Tout les autres sont au courant de notre histoire. Il y en a plusieurs qui sont venus me voir pour me demander si on était sortis ensemble, et à chaque fois, je répondais «oui» avec une mine dégoûtée. Souvent, les ados étaient étonnés. Puis, ils me demandaient ce qu'il s'était passé, mais je préférais répondre que c'était trop long à expliquer.

Je pense que cette situation ne peut pas durer, on ne peut pas s'ignorer pendant un mois et demi. Il va falloir qu'on se parle, je pense. Même si je n'en ai pas la moindre envie.

***

Ce soir, les animateurs ont prévu un feu de camp. Je suis trop contente ! Surtout que nous le méritons : la randonnée de cette après-midi m'a fatiguée. C'était génial, le paysage était très beau. Nous étions sensés rencontrer des marmottes, mais notre souhait de s'est pas réalisé... Une des choses qui m'a le plus énervée pendant la balade est que Tyler et ses acolytes étaient tout le temps devant. Ils n'étaient jamais fatigués ! Même Marina parvenait à les suivre. Elle a réussi à devancer toutes les autres filles qui essayaient tant bien que mal d'avoir une place auprès du Grand Tyler...! Franchement, je ne sais pas ce qu'elle lui trouve. Il est beau, c'est vrai, mais vraiment très con.

Enfin bref, les filles de la colo m'ont énervée. Et le plus marrant dans histoire, c'est que Tyler ne les considérait à peine. Alors voilà, je suis contente de cette soirée qui s'annonce sympa.

Lucie, Salomée, Éléa et moi sommes en train de faire le tour du camping en marchant. On essaie de le visiter, puisqu'on s'est installés il y a à peine une heure. Après une semaine et demie de colo, c'est notre troisième. Nous sommes sensés y rester pendant une semaine : une petite pause va nous faire du bien...! Il fait de plus en plus froid, à la montagne. Si bien que nous sommes vêtues de jeans et de pull-overs.

– Où sont les garçons ? Demande Éléa.

Elle a de longs cheveux blonds dont je suis extrêmement jalouse. J'adore ses cheveux. On ne voit que ses yeux bleus sur son visage et sa peau laiteuse est vraiment parfaite. Cette fille est très belle. Salomée, elle, a des cheveux bruns coupés au carré. Cette coiffure lui va super bien : elle fait ressortir ses tâches de rousseur. Et puis, ses yeux noisettes profonds la rendent encore plus jolie. Elle l'est moins qu'Éléa, mais reste tout de même mignonne.

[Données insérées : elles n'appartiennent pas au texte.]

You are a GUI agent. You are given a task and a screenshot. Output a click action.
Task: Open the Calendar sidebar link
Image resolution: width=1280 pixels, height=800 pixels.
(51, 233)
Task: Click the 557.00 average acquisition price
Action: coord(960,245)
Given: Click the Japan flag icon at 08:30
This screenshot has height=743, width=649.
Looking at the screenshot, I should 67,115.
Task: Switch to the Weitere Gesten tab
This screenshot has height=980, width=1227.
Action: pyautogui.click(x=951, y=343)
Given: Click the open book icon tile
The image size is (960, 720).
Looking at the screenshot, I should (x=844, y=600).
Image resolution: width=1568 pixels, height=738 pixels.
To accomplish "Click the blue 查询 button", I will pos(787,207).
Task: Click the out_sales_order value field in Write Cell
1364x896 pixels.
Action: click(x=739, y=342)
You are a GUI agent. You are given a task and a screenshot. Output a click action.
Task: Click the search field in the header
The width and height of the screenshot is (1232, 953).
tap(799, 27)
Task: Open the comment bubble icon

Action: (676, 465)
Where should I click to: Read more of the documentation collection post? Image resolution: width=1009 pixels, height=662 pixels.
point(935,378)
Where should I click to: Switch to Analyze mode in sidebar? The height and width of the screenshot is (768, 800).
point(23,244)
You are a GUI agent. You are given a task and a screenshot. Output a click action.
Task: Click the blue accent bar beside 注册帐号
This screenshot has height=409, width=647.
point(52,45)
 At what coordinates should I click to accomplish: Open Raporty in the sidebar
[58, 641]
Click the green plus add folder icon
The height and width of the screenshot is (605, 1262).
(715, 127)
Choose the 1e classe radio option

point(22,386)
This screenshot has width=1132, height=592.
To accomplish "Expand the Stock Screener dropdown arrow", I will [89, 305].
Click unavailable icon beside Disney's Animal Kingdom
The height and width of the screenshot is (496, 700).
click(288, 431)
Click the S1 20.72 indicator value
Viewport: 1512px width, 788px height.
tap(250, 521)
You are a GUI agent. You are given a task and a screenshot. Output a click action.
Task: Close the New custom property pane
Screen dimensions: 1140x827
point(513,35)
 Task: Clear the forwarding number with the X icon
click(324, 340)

– J'ai vu Jake au campement, répond-elle. Mais je ne sais pas où sont passés Simon et Jules.

– Ils sont là ! Lance Lucie en les pointant du doigt.

En effet, les deux garçons marchent d'un air nonchalant vers nous, tout en discutant. Quand ils relèvent la tête et nous voient, ils sourient. Simon passe une main dans ses cheveux bruns, les décoiffant ainsi plus qu'ils ne l'étaient déjà. Puis, il accourt vers nous, suivit de Jules.